**Required actions**.
a: Reproduce the part of the text about the boys' possible return to Poland starting with "On 30 July 2008, the" and going on through "their father together.".
b: Answer these questions from the text about the boys' possible return to Poland:
(i) According to M, what did J say he would do?
(ii) Why was the guardian unable to speak to the children's teachers?
(iii) On what date did the guardian see the boys at F's home?

___ Text section

M says that the boys asked her on numerous occasions when they would be going back to Poland, although less so towards the end of the visit after their father had told them they would not be able to spend as much time playing on the computer if they went to Poland, that the shops and toys are not as nice, and that they would have to do homework and study much harder. M noticed that there was quite a lot of conflict between the boys. She says that J said to her that he would come back to Poland with her and MJ could stay in England with his dad. Her impression was that the children appeared to be quite distracted and nervous and J was worried about his future because of what his father had told him about Poland.
The guardian has carried out enquiries within the remit set by Hedley J i.e. in order to report on whether the children are settled in their new environment and whether they object to being returned to Poland and if so, whether they have attained sufficient understanding and maturity for the court to take into account their views. The guardian’s enquiries have included seeing the parties and the boys. She has seen a considerable amount of material from the children’s school but not been able to speak to the teachers because it is the holidays.
On 30 July 2008, the guardian saw the boys with M at the home at which they were staying. They were brought to the office at the end of the staying contact to spend some more time with the guardian and then to be handed over to F. The guardian saw them at F’s home on 7 August 2008 and spoke with them and their father together.

______
___ Data shown

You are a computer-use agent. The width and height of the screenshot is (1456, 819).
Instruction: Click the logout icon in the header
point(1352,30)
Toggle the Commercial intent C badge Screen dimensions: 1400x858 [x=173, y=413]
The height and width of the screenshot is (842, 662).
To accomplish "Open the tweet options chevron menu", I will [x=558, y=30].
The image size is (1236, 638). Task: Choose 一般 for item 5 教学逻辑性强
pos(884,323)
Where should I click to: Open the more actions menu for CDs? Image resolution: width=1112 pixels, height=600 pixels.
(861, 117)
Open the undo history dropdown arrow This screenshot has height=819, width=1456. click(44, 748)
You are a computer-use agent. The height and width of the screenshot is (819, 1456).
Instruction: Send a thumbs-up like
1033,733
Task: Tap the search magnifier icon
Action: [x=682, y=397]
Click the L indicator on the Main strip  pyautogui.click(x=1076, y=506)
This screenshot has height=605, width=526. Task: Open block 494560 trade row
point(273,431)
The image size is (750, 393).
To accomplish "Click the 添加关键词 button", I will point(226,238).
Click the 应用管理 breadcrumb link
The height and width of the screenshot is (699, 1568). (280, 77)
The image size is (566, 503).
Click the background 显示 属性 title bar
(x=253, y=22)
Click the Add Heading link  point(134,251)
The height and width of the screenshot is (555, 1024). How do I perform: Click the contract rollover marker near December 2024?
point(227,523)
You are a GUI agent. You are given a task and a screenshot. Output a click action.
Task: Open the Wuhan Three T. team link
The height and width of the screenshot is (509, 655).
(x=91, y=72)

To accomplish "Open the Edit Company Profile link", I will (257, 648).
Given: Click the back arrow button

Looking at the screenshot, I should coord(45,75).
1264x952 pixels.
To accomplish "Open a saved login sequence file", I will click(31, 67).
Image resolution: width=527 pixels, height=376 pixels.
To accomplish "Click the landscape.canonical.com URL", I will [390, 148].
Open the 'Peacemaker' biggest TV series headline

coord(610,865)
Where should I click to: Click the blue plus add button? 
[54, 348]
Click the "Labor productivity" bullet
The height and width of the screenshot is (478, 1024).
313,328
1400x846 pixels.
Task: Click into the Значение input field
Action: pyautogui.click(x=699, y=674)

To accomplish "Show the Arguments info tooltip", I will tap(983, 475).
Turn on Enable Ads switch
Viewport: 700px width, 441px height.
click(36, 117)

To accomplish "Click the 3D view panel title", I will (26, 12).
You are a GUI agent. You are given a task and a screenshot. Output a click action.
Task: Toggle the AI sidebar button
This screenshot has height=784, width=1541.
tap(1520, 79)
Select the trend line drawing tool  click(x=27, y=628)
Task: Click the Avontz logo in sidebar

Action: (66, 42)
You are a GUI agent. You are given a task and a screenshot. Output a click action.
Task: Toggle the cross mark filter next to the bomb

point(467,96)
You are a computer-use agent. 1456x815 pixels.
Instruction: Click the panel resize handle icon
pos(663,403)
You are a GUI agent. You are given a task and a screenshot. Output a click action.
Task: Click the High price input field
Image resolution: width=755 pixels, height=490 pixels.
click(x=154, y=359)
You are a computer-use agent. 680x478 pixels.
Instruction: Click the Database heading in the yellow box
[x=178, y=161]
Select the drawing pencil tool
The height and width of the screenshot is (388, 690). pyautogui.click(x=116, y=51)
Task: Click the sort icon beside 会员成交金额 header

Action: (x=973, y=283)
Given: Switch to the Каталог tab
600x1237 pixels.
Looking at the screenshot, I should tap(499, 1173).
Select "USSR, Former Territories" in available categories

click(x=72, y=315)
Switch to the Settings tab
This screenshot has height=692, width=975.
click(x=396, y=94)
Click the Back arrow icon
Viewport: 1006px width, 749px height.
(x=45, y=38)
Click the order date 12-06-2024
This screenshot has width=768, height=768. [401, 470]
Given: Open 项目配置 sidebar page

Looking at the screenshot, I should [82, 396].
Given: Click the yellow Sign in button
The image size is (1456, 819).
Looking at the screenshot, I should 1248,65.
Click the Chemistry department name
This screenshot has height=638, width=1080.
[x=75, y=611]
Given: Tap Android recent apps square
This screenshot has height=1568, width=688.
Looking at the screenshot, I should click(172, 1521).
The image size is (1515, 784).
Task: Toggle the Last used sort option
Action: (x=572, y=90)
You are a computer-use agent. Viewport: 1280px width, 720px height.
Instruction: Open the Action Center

______

**Solutions per task**.
a:
On 30 July 2008, the guardian saw the boys with M at the home at which they were staying. They were brought to the office at the end of the staying contact to spend some more time with the guardian and then to be handed over to F. The guardian saw them at F’s home on 7 August 2008 and spoke with them and their father together.

b:
(i) J said he would come back to Poland with M, and MJ could stay in England with his dad.
(ii) It is the holidays.
(iii) 7 August 2008.